>>>>
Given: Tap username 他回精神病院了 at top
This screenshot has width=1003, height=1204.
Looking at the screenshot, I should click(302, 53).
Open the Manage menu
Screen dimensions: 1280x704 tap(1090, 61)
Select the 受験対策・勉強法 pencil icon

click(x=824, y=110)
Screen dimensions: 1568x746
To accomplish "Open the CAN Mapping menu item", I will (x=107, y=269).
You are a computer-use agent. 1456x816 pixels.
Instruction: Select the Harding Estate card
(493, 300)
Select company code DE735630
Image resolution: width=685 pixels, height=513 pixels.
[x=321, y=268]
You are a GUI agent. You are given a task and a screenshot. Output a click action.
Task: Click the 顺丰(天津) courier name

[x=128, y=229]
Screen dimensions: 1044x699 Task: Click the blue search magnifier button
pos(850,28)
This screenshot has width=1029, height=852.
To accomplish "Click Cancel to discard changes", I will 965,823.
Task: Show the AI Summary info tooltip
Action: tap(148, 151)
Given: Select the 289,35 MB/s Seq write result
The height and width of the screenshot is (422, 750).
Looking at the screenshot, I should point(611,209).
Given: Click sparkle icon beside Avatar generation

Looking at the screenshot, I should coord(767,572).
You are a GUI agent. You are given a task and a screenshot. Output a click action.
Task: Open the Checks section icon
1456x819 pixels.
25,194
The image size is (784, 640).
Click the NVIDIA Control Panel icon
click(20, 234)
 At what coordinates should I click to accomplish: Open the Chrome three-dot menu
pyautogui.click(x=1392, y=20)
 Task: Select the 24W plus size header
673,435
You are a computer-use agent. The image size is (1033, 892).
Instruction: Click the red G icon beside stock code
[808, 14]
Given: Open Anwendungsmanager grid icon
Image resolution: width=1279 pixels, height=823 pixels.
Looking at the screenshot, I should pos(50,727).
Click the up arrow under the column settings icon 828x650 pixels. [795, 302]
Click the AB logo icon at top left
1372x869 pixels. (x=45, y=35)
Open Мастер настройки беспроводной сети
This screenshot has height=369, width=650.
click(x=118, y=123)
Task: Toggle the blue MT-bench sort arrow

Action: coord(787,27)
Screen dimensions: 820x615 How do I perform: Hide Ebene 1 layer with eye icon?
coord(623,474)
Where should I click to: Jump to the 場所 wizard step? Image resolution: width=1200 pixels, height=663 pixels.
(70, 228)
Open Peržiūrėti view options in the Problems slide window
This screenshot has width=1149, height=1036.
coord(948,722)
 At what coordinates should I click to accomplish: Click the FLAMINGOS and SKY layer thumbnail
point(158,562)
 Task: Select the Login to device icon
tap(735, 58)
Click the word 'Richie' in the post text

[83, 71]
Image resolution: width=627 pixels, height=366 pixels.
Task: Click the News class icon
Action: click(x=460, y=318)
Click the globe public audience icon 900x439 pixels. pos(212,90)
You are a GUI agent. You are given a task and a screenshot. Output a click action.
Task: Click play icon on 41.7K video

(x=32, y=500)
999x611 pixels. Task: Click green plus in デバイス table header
<<<<
Task:
Take the entries above and return only the lines from the one with "This screenshot has width=1003, height=1204." to the one with "Screen dimensions: 1568x746", both included, unchanged.

Answer:
This screenshot has width=1003, height=1204.
Looking at the screenshot, I should click(302, 53).
Open the Manage menu
Screen dimensions: 1280x704 tap(1090, 61)
Select the 受験対策・勉強法 pencil icon

click(x=824, y=110)
Screen dimensions: 1568x746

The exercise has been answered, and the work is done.